Saturday, 5 May 2012

Beware the preacher!

From Bolts blog:

Nick Cater never dared confess to me that he’d not only worked for the BBC but had a sociology degree.  He’s now a fellow Murdoch minion, editor of The Weekend Australian, and explains how he came to love the evil Rupert Murdoch:
It’s interesting to imagine what would happen if an Australian government, presumably one better disposed to the fourth estate than this one, passed a law forbidding The Australian’s readers from voting with their wallets. The energy would drain out of this office in a month, or probably less. We would become lazier and more complacent, and start publishing stories that matter to our colleagues rather than our readers. Politically, we would start drifting towards the territory currently occupied by The Age.

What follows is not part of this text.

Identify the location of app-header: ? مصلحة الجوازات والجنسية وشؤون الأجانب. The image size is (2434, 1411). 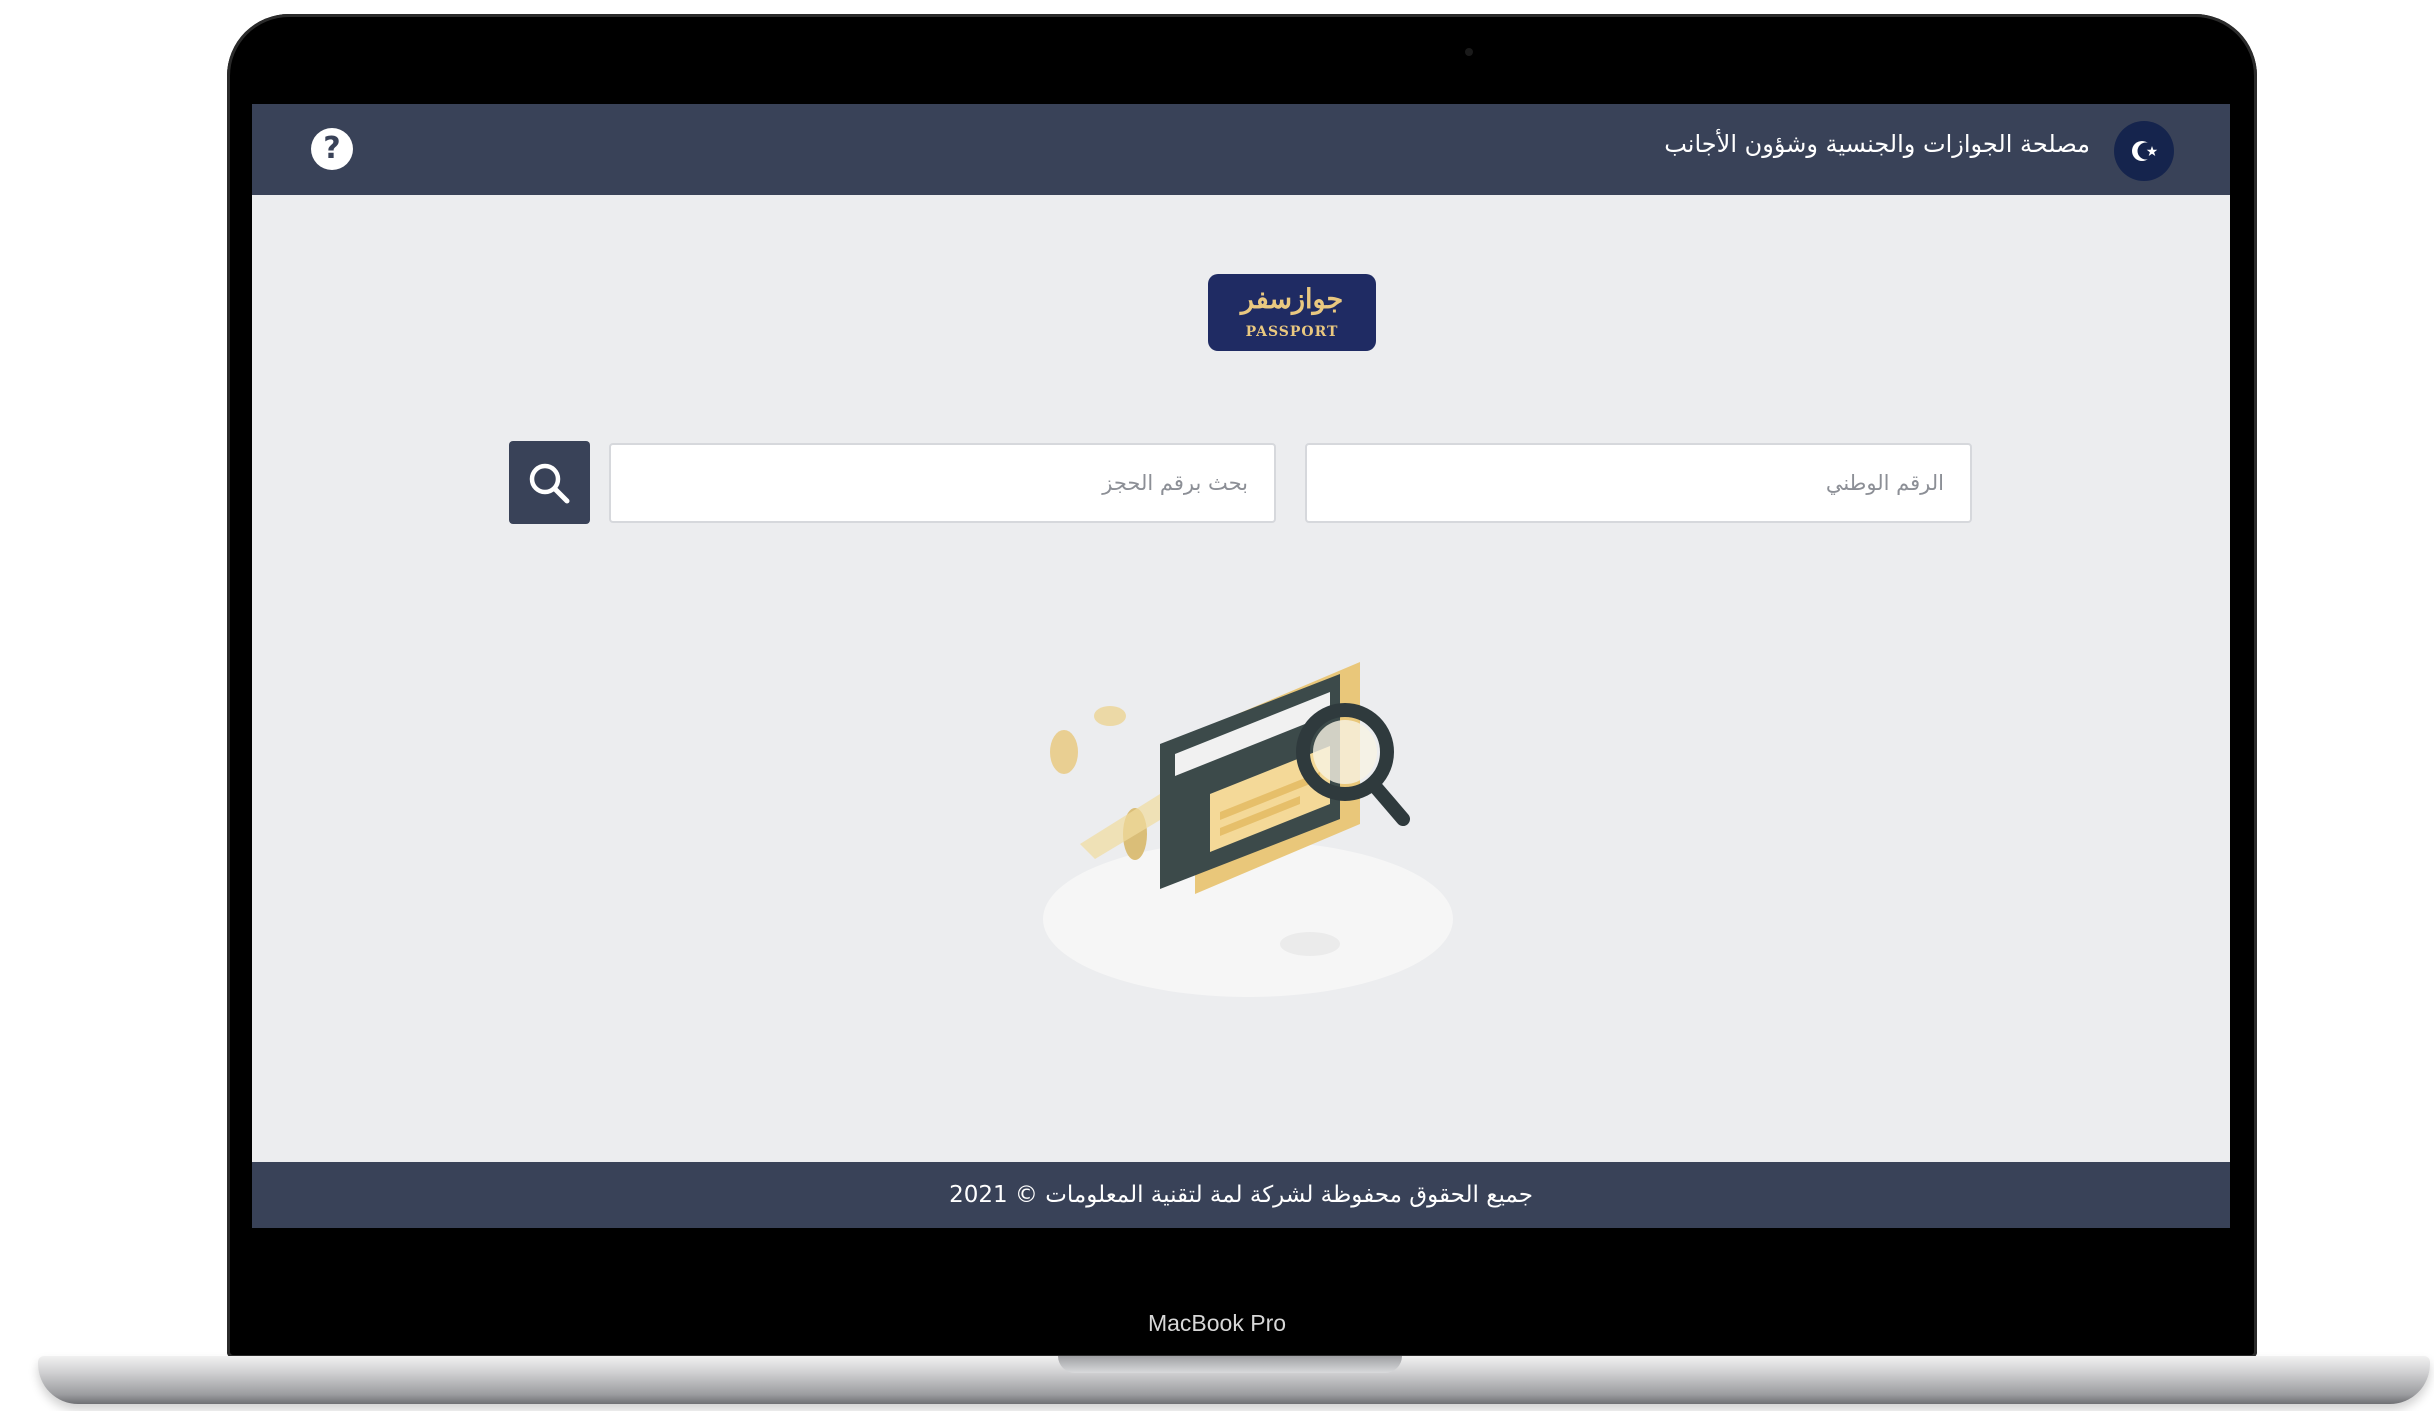
(1241, 150).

Far worse would be the loss of restraint, the obligation to consider the interests of the whole country, not just the inner-city enclaves where most journalists probably live. We would end up hostage to group-think, reinforcing our own prejudices and eventually coming to secretly despise the readers. I know, because I once worked in such a place.

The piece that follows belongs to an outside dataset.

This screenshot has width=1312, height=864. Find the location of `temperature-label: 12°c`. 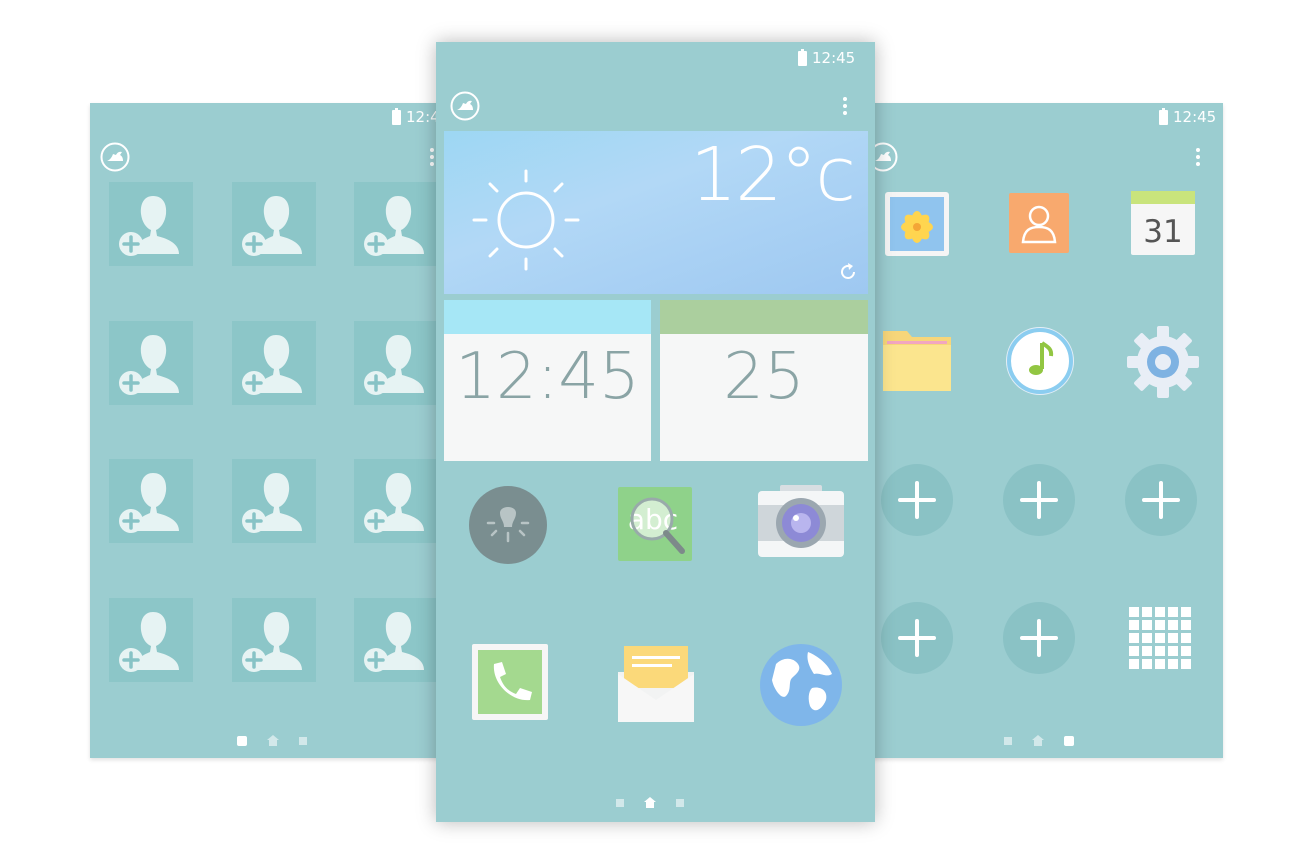

temperature-label: 12°c is located at coordinates (773, 175).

I agree with Nick. No Murdoch, and the debate in Australia would shrivel. Few other proprietors are as willing to risk profits to defend free speech and defy the political class that dominates the institutions.
Here, we can glimpse what is really fuelling Leveson: not a simple desire to hold to account the small number of people who did wrong at the (Murdoch-owned) News of the World, but a thirst to remake politics in the image of the anti-Murdoch “decent classes”. It is their boredom with parliament and their disdain for the masses that has led them to see Leveson as the saviour of the political realm. In truth, this lordly show trial of politics and the press doesn’t enliven democracy - it endangers it.
Be very mindful of those who preach one thing whilst doing another. Pause and reflect.